»»
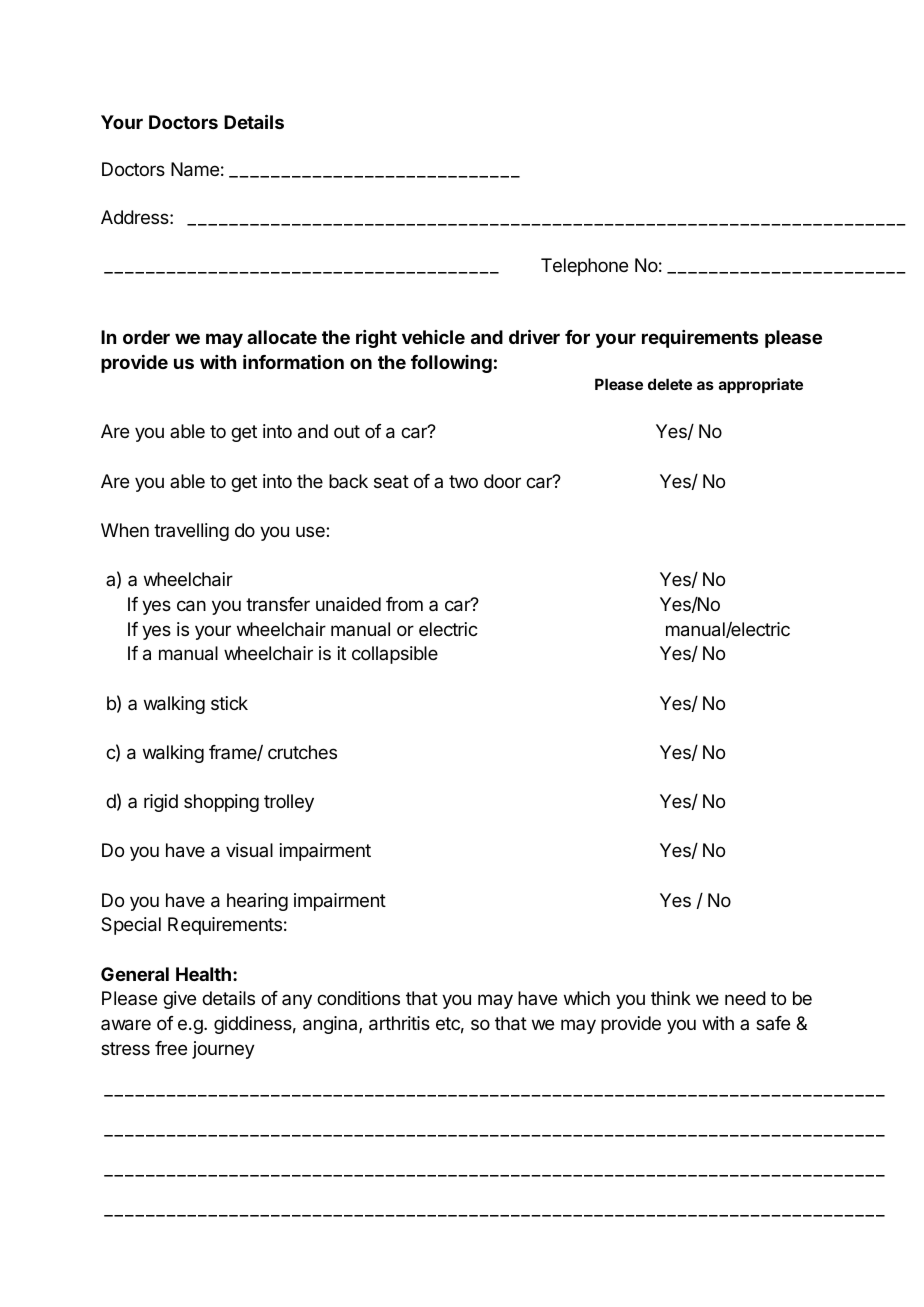  What do you see at coordinates (463, 481) in the screenshot?
I see `two` at bounding box center [463, 481].
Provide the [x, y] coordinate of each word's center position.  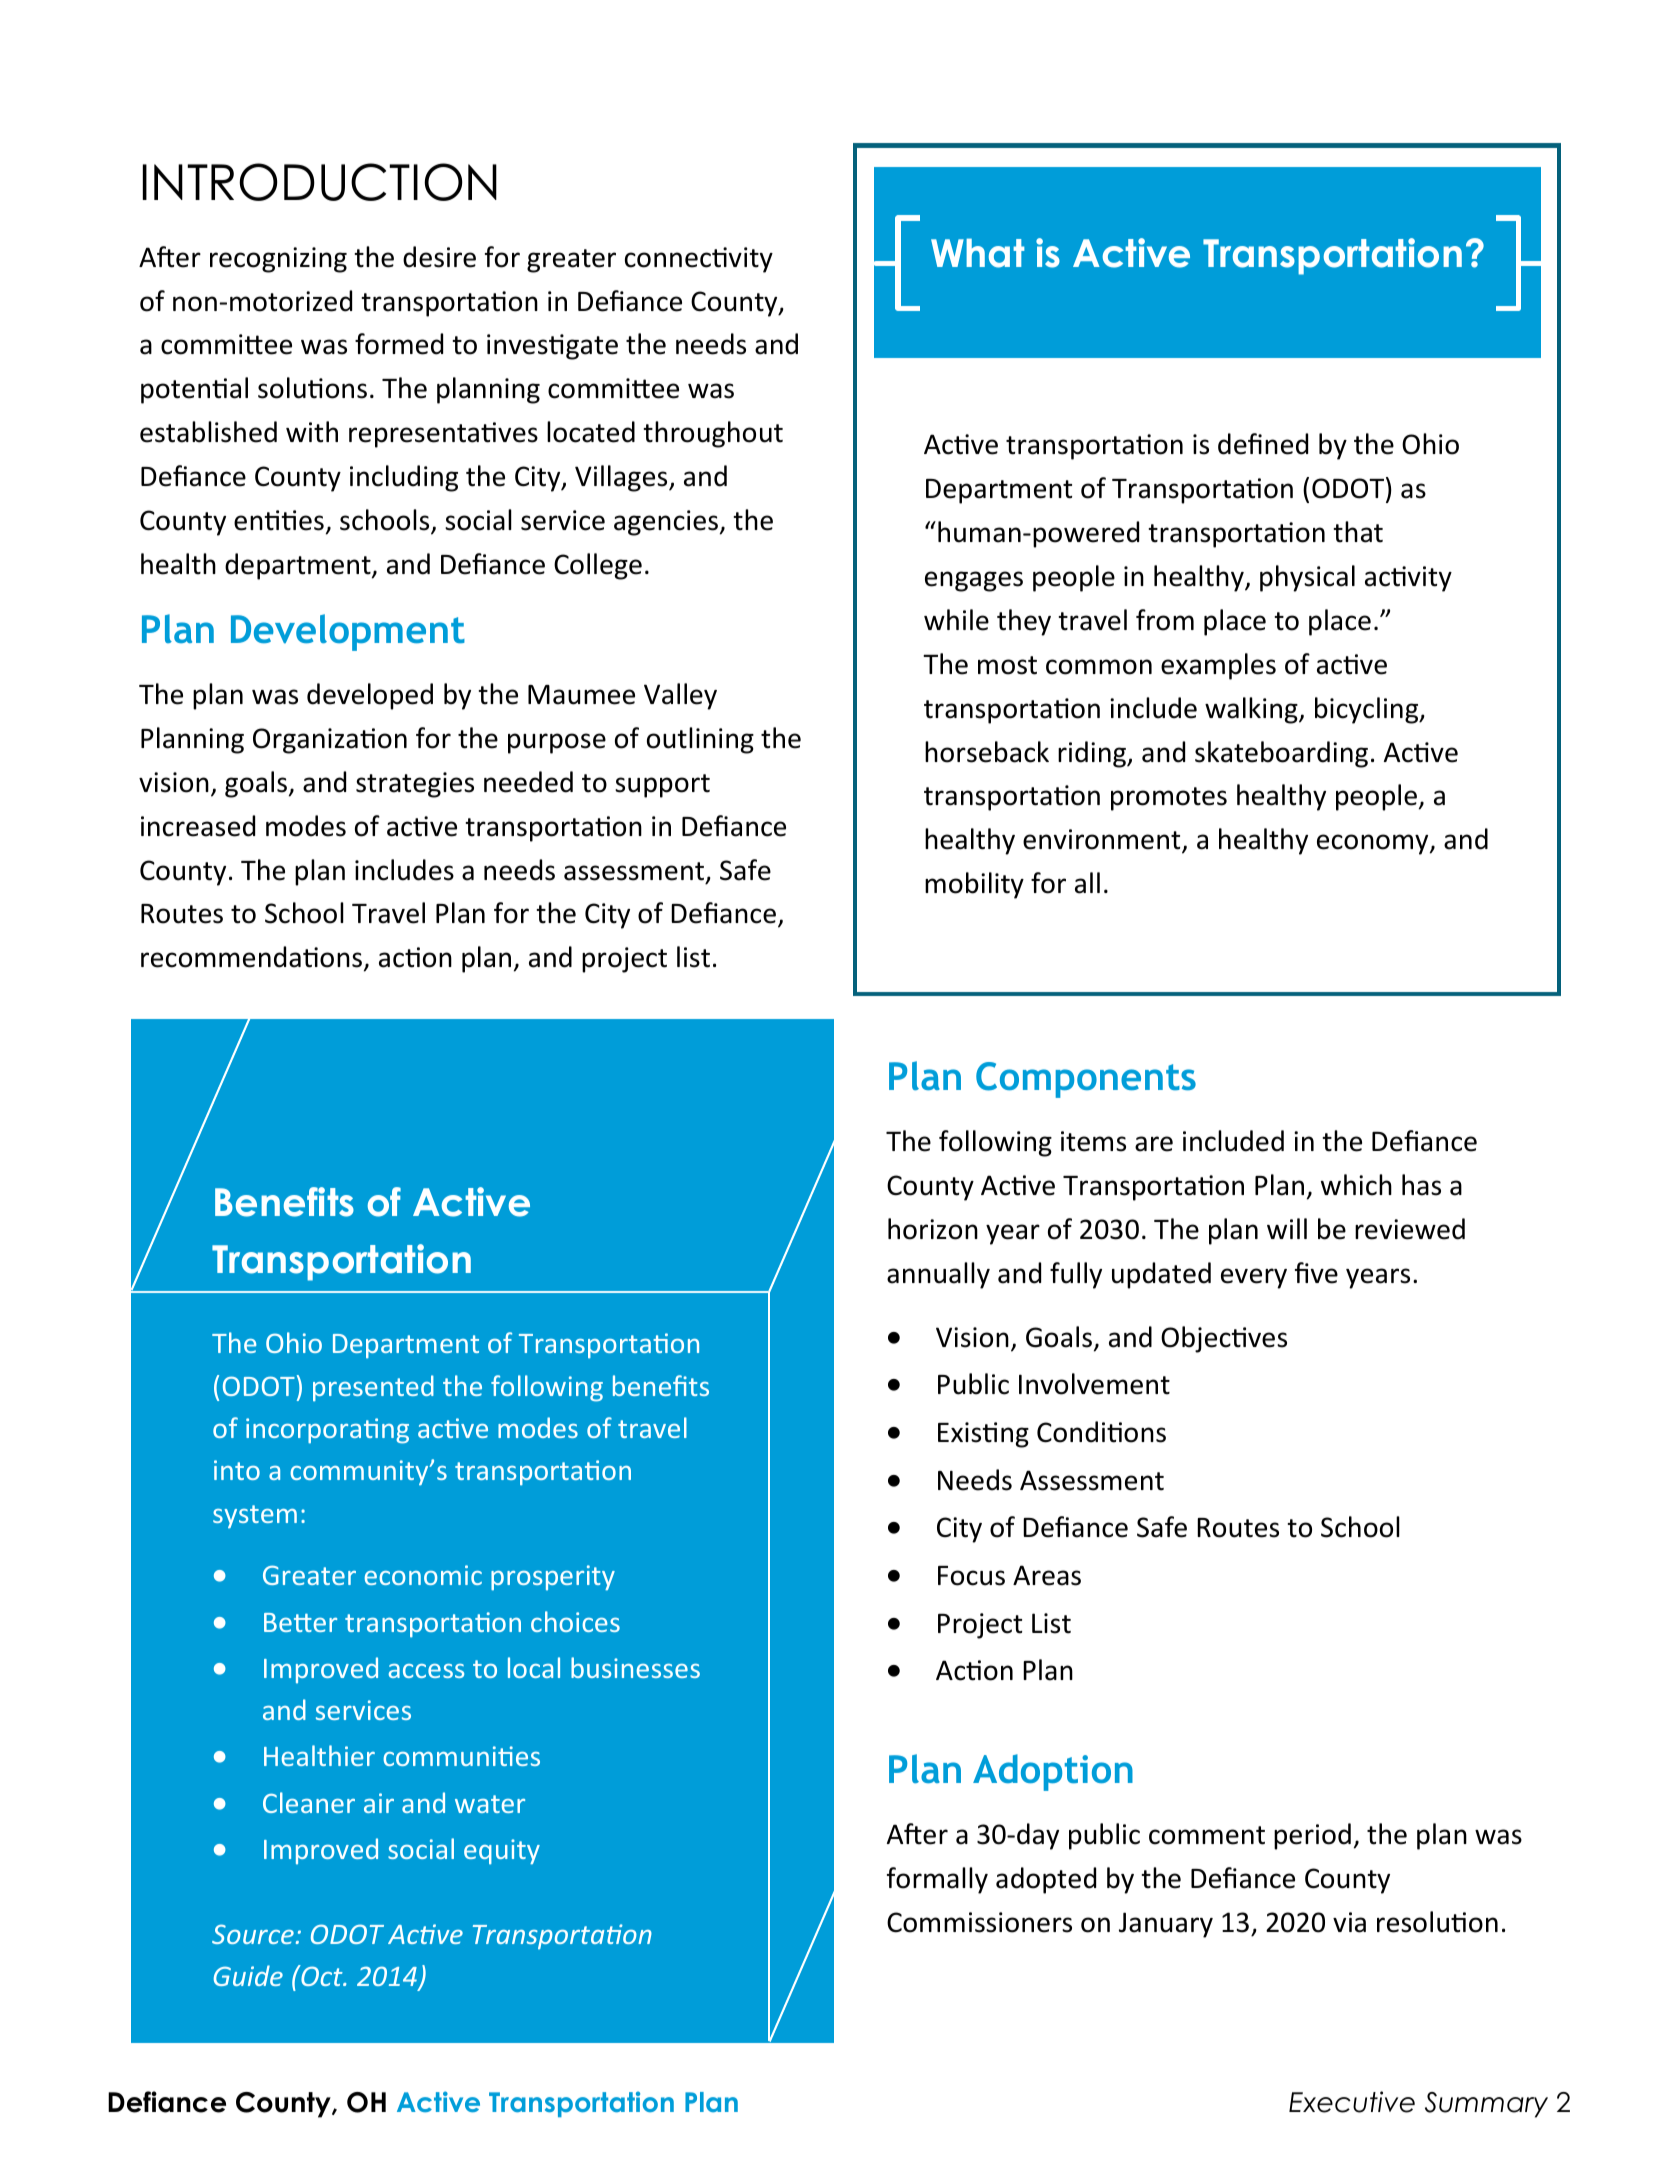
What [978, 253]
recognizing [278, 260]
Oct [322, 1975]
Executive [1352, 2102]
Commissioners [979, 1922]
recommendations [253, 958]
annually [938, 1275]
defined [1263, 444]
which [1356, 1185]
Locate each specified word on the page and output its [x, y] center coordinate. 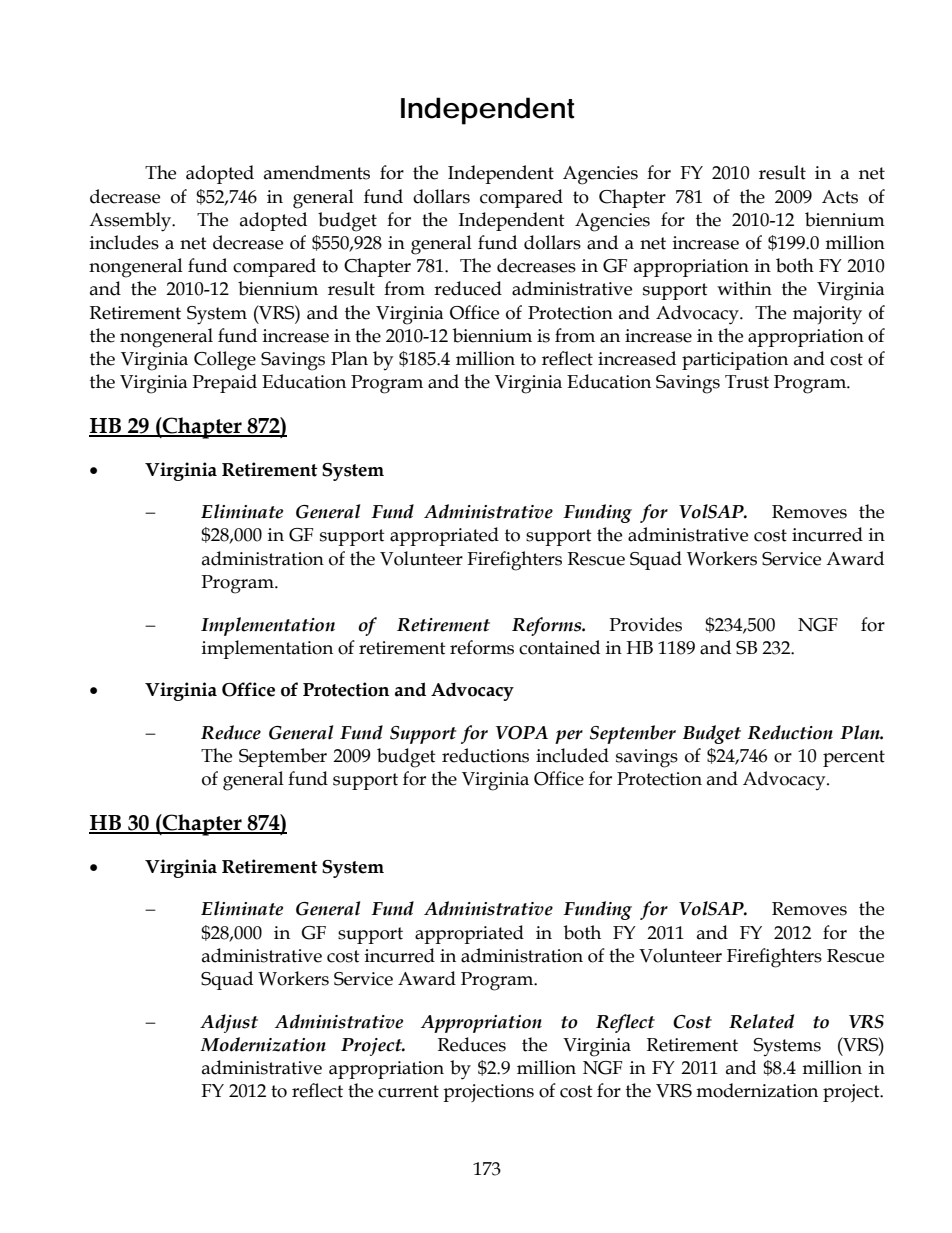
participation [735, 361]
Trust [747, 382]
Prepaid [224, 383]
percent [854, 758]
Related [761, 1021]
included [572, 755]
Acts [840, 197]
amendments [317, 172]
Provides [645, 624]
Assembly [131, 222]
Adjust [229, 1023]
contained [559, 647]
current [408, 1091]
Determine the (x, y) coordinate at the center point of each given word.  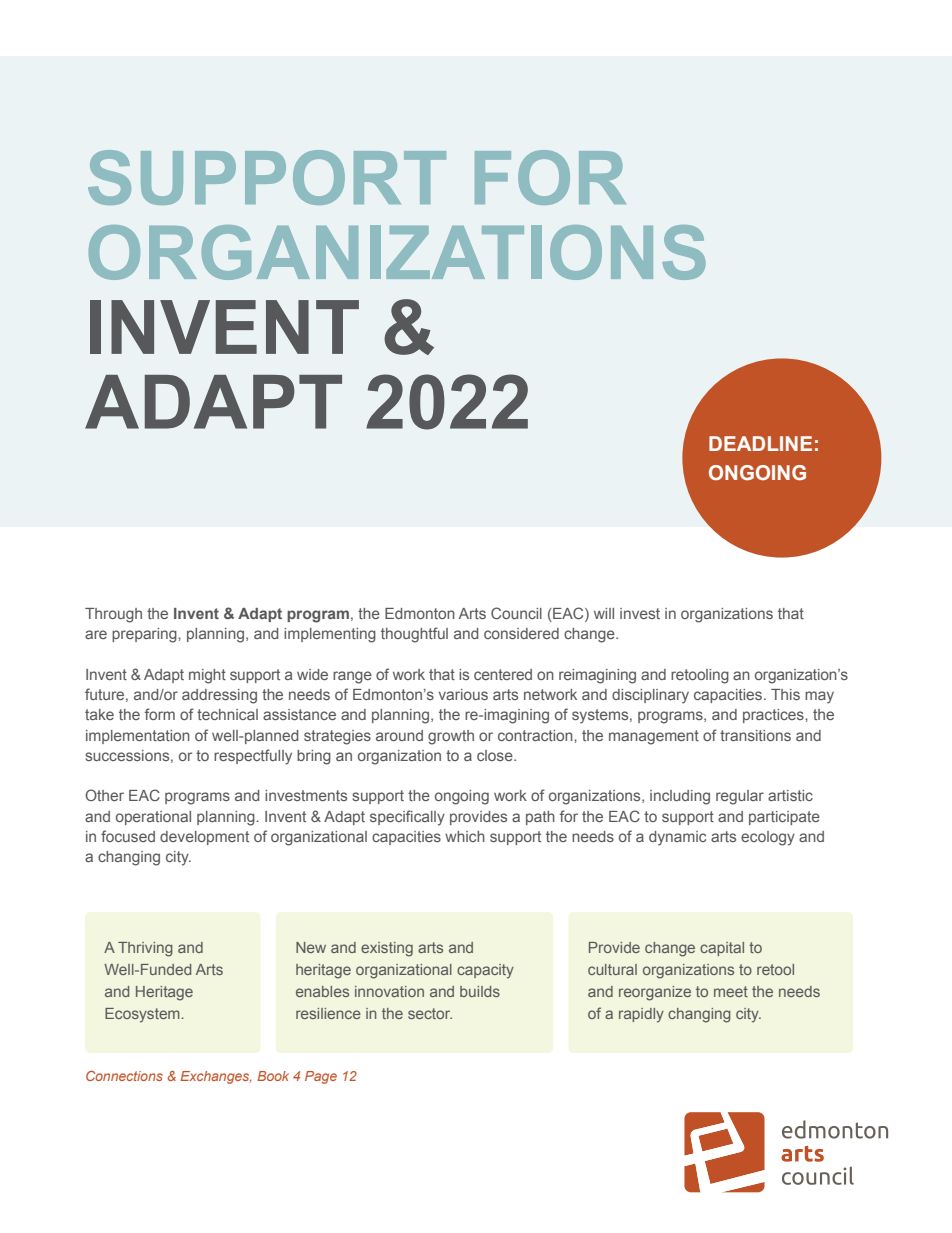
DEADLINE (760, 443)
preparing (145, 635)
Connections (124, 1076)
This (785, 694)
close (496, 755)
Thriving (145, 949)
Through (113, 615)
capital (722, 949)
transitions (755, 735)
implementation (138, 737)
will (604, 613)
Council (516, 613)
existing (387, 949)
««
■ **Task statement**
Rewrite all of the records with "word" changed to "term" and everything else left as it is. Leave the pictures out of your answer.

■ **Exercise response**
  What do you see at coordinates (463, 481) in the screenshot?
I see `two` at bounding box center [463, 481].
Provide the [x, y] coordinate of each term's center position.  
What [978, 253]
recognizing [278, 260]
Oct [322, 1975]
Executive [1352, 2102]
Commissioners [979, 1922]
recommendations [253, 958]
annually [938, 1275]
defined [1263, 444]
which [1356, 1185]
Locate each specified term on the page and output its [x, y] center coordinate. 
participation [735, 361]
Trust [747, 382]
Prepaid [224, 383]
percent [854, 758]
Related [761, 1021]
included [572, 755]
Acts [840, 197]
amendments [317, 172]
Provides [645, 624]
Assembly [131, 222]
Adjust [229, 1023]
contained [559, 647]
current [408, 1091]
Determine the (x, y) coordinate at the center point of each given term.  
DEADLINE (760, 443)
preparing (145, 635)
Connections (124, 1076)
This (785, 694)
close (496, 755)
Thriving (145, 949)
Through (113, 615)
capital (722, 949)
transitions (755, 735)
implementation (138, 737)
will (604, 613)
Council (516, 613)
existing (387, 949)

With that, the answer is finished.